* Records for the task
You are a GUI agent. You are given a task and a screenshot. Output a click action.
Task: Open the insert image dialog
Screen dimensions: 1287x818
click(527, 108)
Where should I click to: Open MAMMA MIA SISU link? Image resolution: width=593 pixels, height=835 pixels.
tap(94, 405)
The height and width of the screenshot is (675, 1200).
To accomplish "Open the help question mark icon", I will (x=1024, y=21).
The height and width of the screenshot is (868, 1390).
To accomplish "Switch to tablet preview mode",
---
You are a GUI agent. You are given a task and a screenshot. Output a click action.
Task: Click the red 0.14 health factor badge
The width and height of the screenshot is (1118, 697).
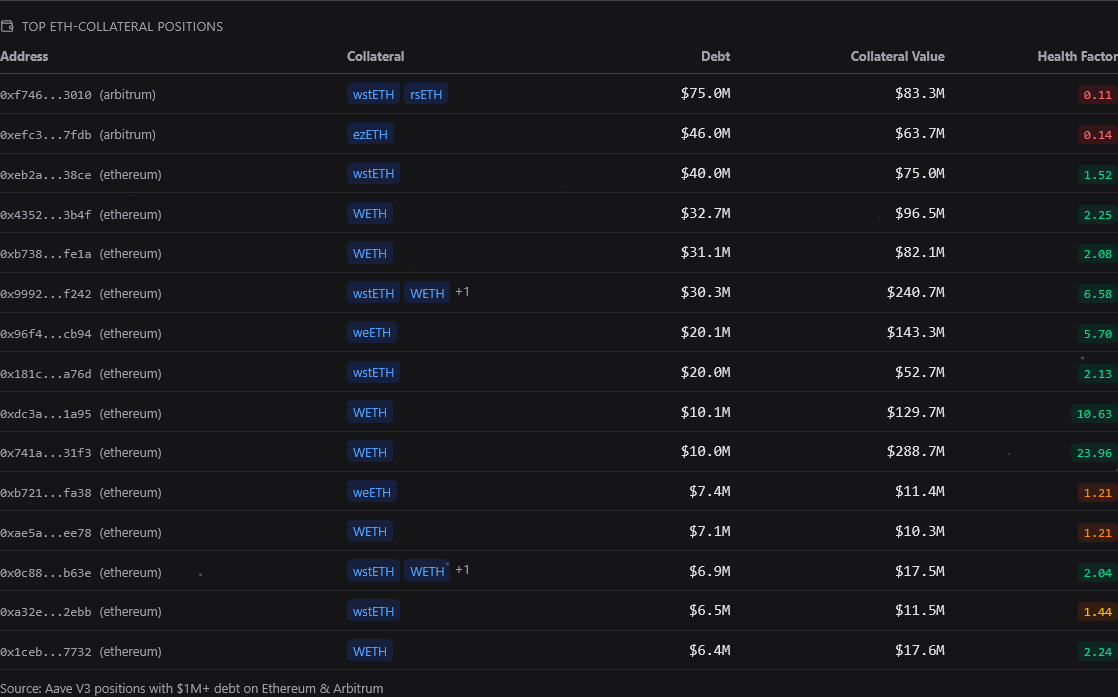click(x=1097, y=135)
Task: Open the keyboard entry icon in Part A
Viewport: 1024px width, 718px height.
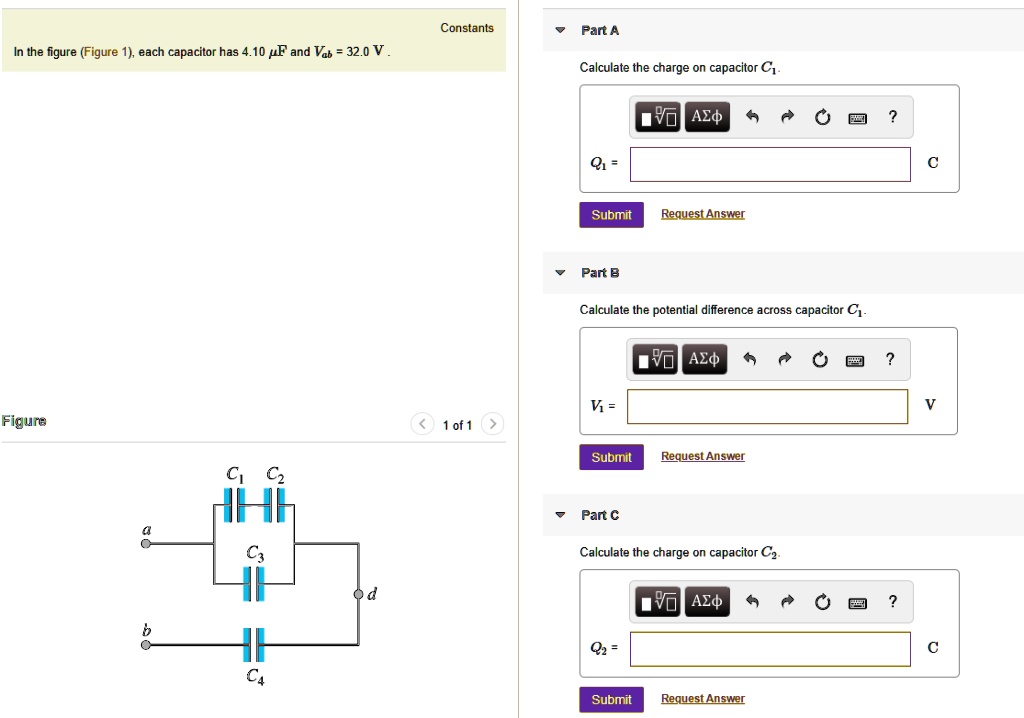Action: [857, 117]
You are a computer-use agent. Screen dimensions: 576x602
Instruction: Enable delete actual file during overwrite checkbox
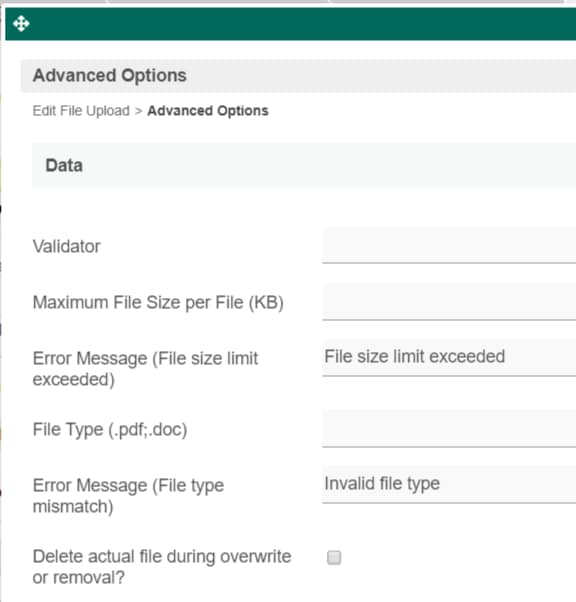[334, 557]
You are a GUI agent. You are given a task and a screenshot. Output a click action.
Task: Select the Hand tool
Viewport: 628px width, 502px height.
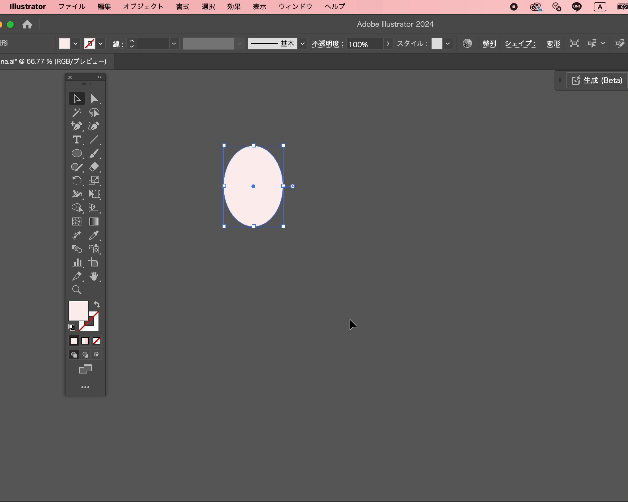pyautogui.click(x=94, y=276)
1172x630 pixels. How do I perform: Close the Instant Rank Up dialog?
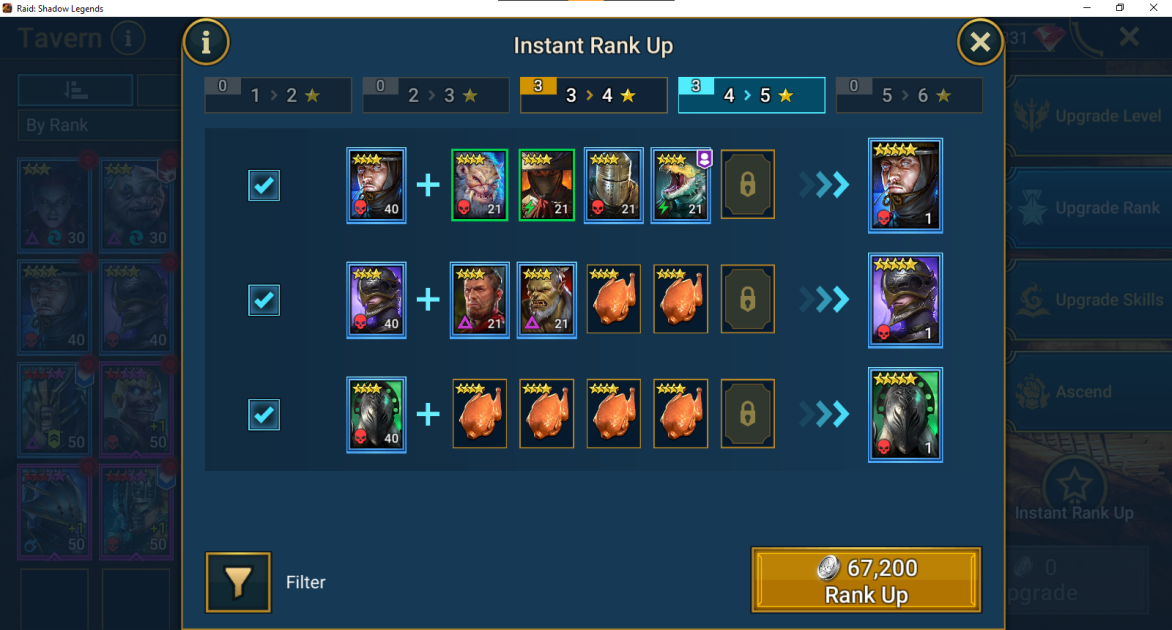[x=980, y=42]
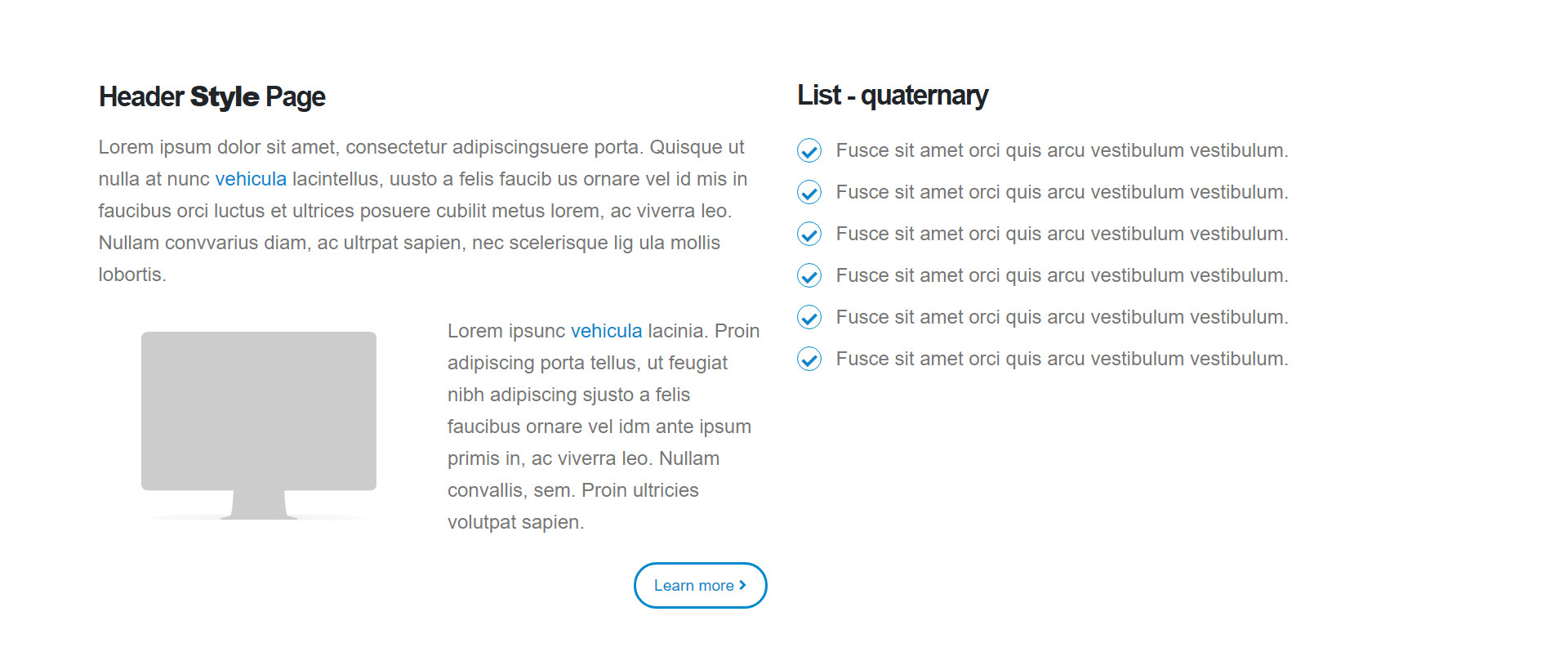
--
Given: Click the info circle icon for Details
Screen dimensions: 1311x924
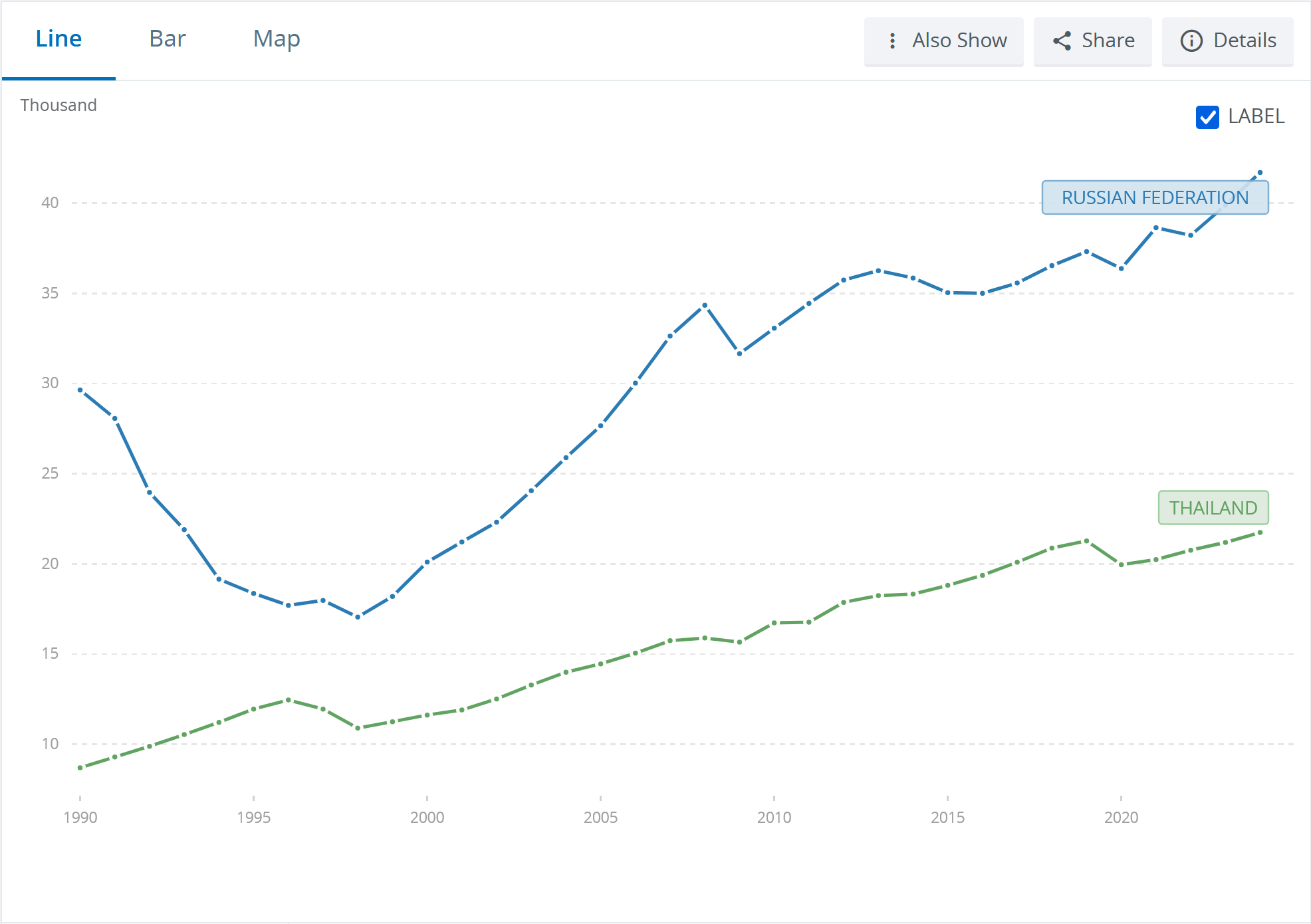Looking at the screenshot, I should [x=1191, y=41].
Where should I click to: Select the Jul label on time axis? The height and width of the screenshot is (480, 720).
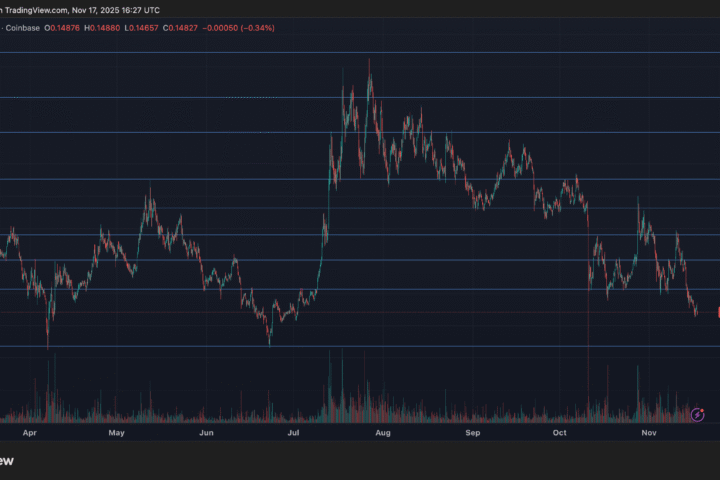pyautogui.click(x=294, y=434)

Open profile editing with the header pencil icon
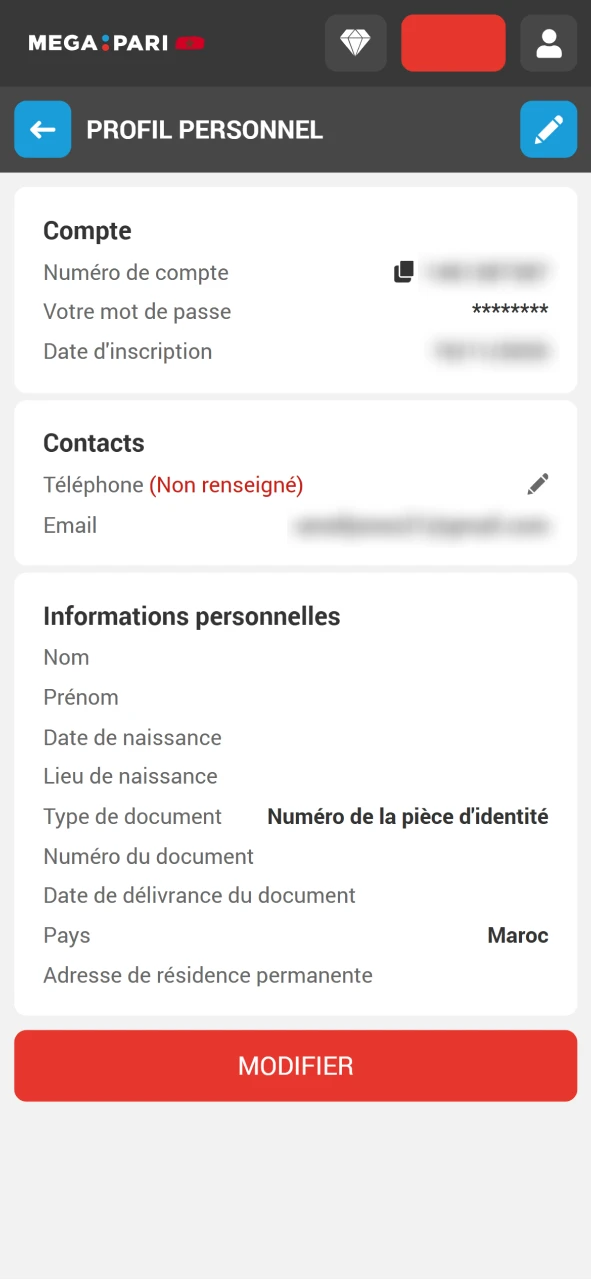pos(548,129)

* Job
Change "tablet" to "mobile" in the lines from the one holding "The height and width of the screenshot is (868, 1390)." through the one holding "to tablet preview", inclusive, and give back only those lines with nothing else altered.

* Reply to the exercise
The height and width of the screenshot is (868, 1390).
To accomplish "Switch to mobile preview mode",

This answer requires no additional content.